[Begin Data records]

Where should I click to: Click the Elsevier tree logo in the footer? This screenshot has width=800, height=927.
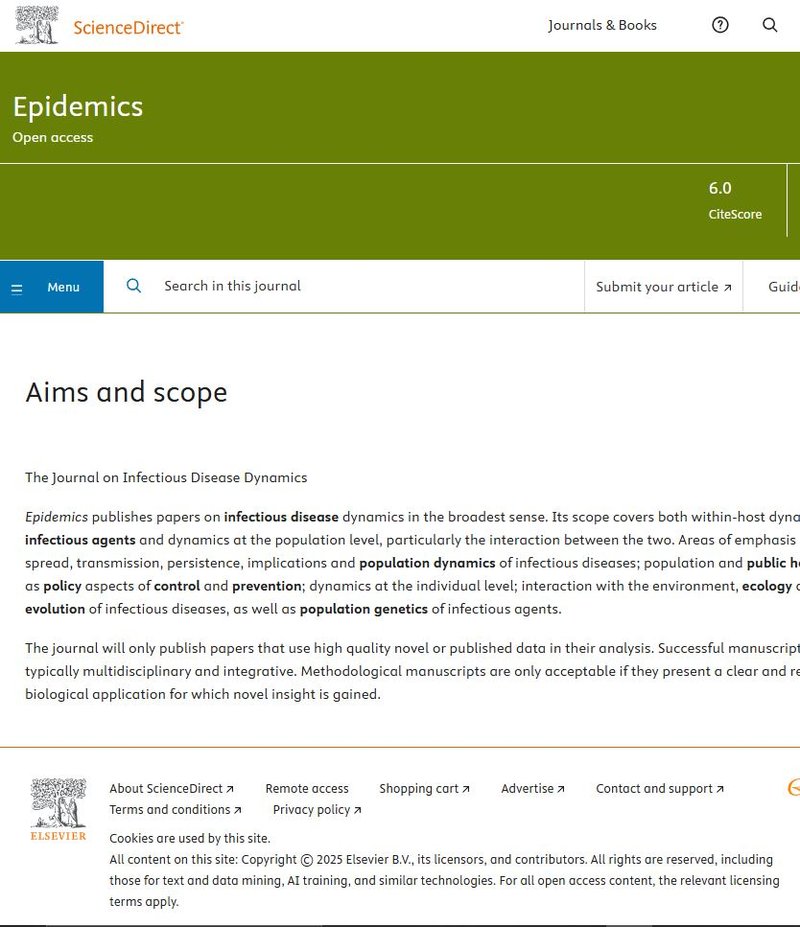pos(57,805)
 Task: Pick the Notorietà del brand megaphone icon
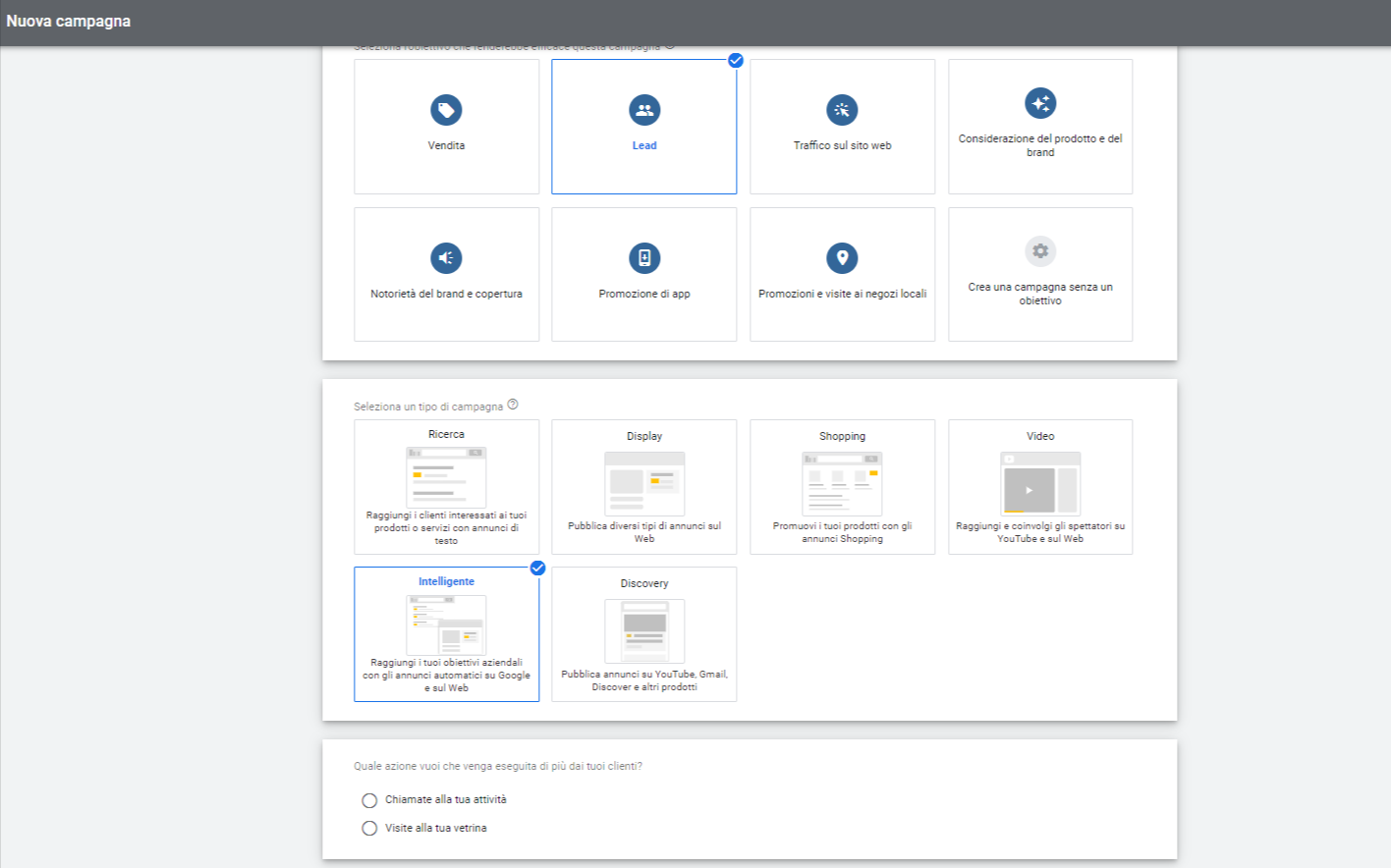point(446,258)
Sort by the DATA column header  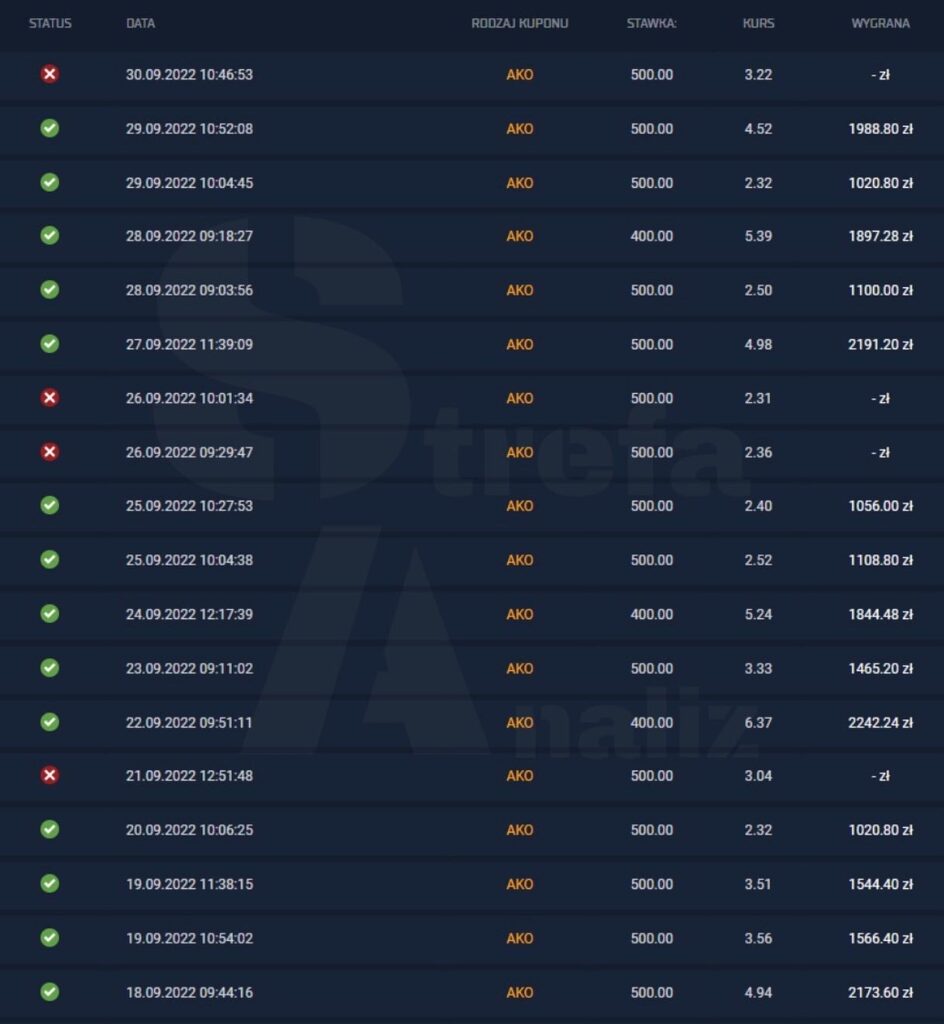(140, 24)
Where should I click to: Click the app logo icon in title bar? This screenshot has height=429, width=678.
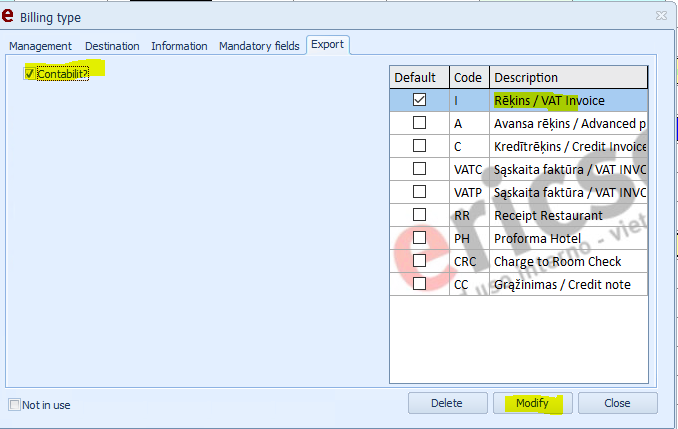pyautogui.click(x=10, y=17)

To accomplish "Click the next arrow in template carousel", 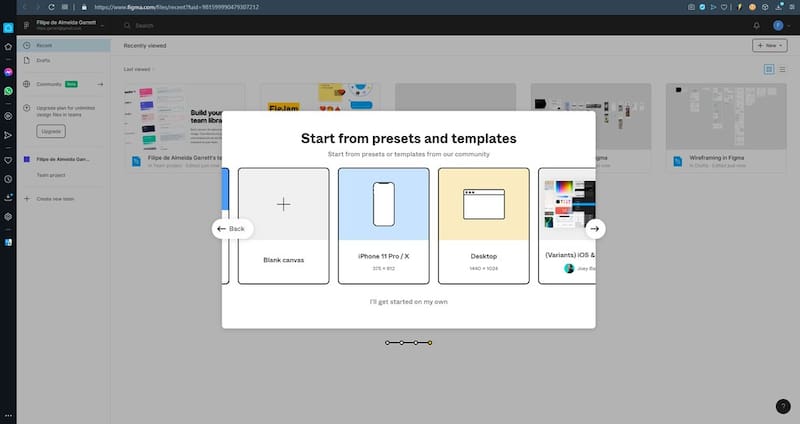I will (x=594, y=229).
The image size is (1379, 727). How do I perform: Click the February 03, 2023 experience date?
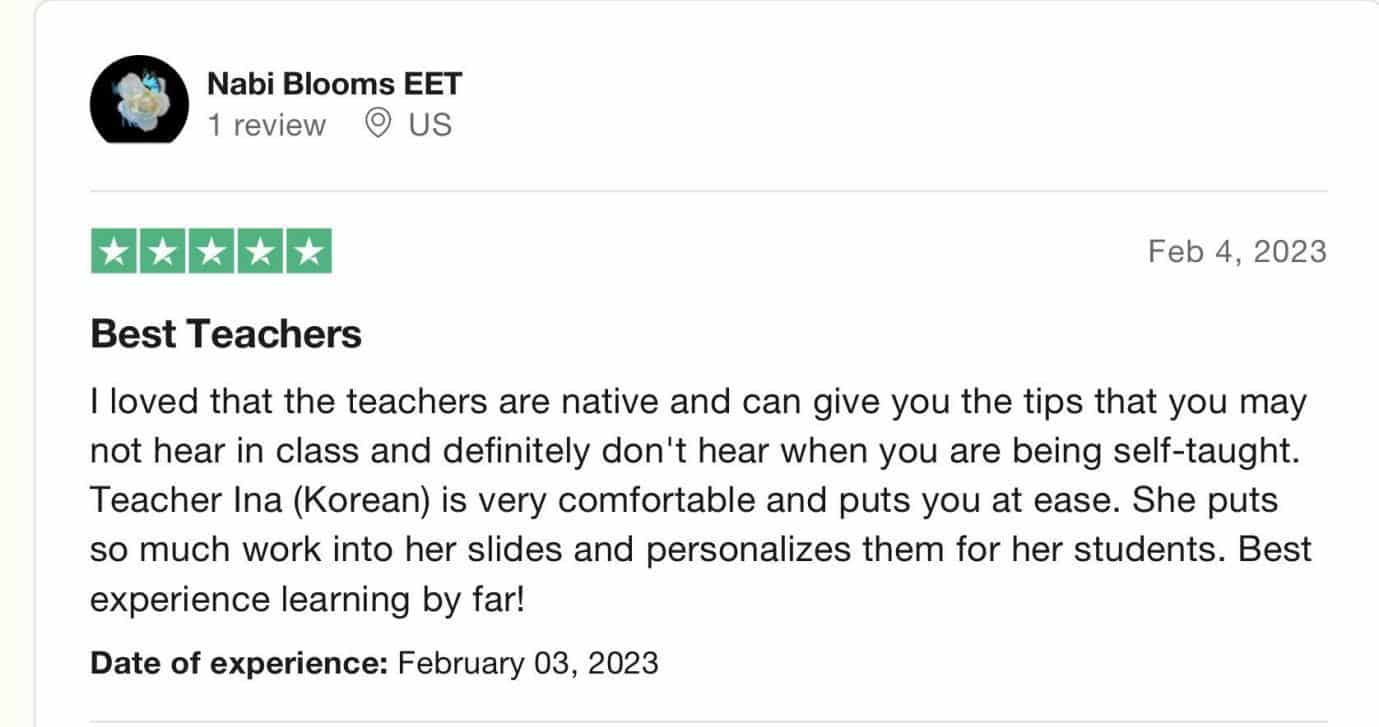pos(528,663)
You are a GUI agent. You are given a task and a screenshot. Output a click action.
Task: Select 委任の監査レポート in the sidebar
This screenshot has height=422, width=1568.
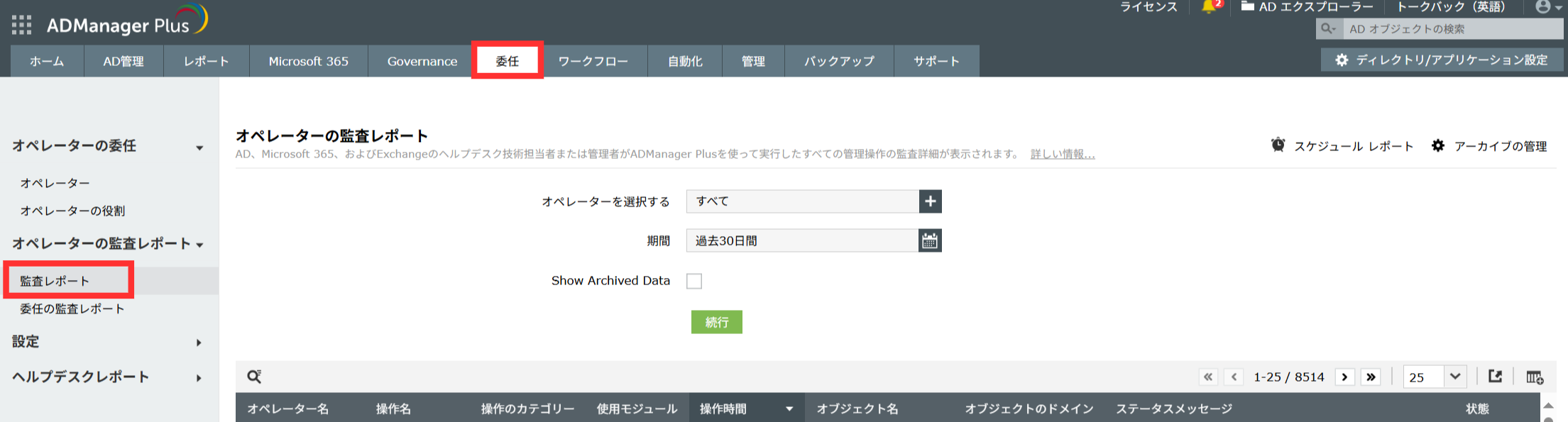[x=72, y=309]
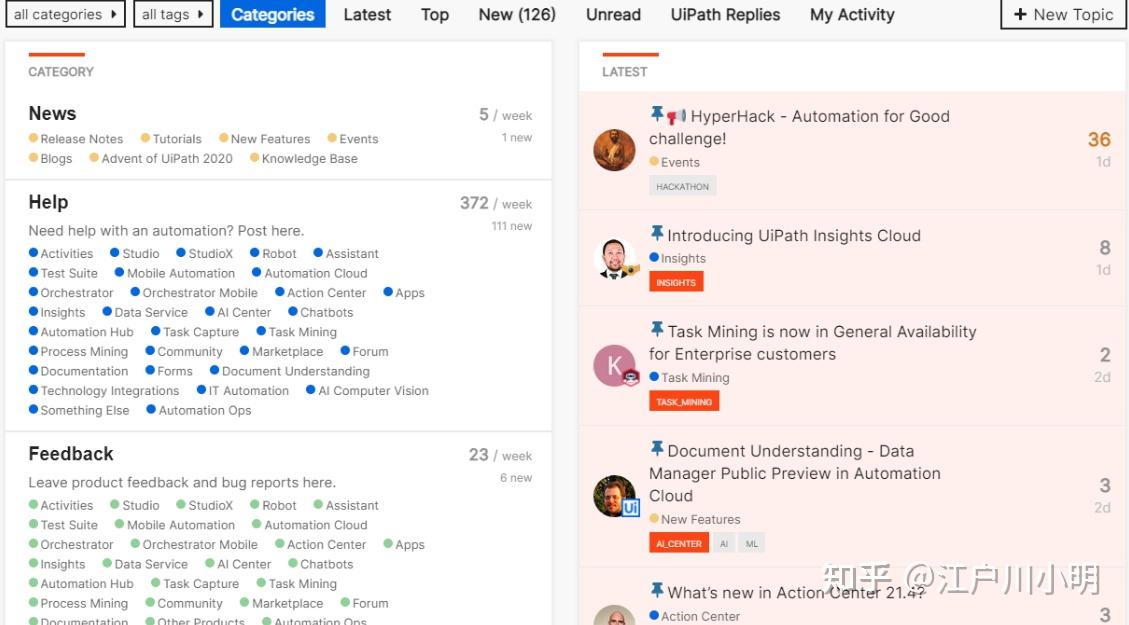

[End Data records]

__Problem statement__:
Starting with the line containing "You are a GUI" and going on through the end of the data, write those lines out again with "sidebar" swapped for "side panel" and nothing else changed. Leave the pictures out of your answer.

__Written response__:
You are a GUI agent. You are given a task and a screenshot. Output a click action.
Task: Select 委任の監査レポート in the side panel
This screenshot has height=422, width=1568.
[x=72, y=309]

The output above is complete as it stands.